Nosson had arrived in Radzyn just a few months prior, and it appeared to Koppel that he had yet to properly adjust. He worked late into the night, hummed to himself while his customers waited patiently for service, and did not start a second project until he finished the first. Every morning, Koppel raised his head to catch a glimpse of the new silversmith through his window, and had yet to have his glances returned.

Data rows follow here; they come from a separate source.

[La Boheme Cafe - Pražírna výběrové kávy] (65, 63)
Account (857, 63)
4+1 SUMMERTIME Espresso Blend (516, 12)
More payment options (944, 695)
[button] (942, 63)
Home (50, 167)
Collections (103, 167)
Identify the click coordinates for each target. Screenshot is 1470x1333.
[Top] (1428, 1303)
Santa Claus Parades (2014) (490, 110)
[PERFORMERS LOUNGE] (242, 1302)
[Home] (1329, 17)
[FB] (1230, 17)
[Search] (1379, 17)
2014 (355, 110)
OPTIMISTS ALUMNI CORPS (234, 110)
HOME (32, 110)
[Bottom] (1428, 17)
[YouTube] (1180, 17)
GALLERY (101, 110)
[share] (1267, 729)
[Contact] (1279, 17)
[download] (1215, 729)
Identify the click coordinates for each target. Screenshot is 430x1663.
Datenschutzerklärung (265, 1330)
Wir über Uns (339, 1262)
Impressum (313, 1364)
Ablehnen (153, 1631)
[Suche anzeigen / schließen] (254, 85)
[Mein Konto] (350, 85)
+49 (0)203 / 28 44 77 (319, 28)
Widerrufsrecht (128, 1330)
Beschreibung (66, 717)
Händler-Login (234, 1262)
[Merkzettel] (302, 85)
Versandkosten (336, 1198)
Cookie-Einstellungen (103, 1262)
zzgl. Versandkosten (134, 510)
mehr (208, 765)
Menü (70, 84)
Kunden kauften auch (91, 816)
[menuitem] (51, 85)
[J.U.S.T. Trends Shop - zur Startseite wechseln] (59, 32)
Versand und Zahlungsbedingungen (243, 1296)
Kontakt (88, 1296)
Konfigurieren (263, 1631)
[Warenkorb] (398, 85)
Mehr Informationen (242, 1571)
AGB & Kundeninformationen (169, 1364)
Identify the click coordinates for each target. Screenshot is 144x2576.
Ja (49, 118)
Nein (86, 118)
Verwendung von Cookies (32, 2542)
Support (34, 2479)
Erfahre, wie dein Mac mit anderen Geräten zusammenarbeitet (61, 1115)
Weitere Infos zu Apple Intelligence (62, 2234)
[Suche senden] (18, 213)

Once in a while somebody would leave Nosson’s shop with a curious smile and a package, tucked tightly beneath their arm. And, although every yid in Radzyn was of high esteem, it seemed to Koppel that Nosson’s customers were always of the highest. This bothered him the most, because it certainly was not a reflection of Nosson’s personability. His only relief was the knowledge that his competition still collected zloty in the market each erev Shabbos, in order to supplement his inadequacy.
And so, Shmuli and Koppel drank some vodka and laughed, and spoke of the goings on of all their friends Radzyn, until Shmuli got up and thanked his host. Koppel assured him he’d follow closely behind, and once Shmuli left he took off his apron to hang on a curved hook near the door. As he moved it aside to take down the rekel behind it, he gripped the leather tightly and let his hand linger before letting it go and watching it swing back and hit the wall. He let his stomach relax, and walked over to the candle to blow it out, when from the corner of his eye, he noticed something that was not there before.
However, he also knew that everything in Radzyn tells the deepest truths, and he had watched the tree in front of Nosson’s shop sprout flowers well before any of the trees in front of his own shop did.
It would not be a matter of will, but of time, before he saw what was inside the neatly wrapped package, from across the street, that had been tucked so tightly under Shmuli’s right arm.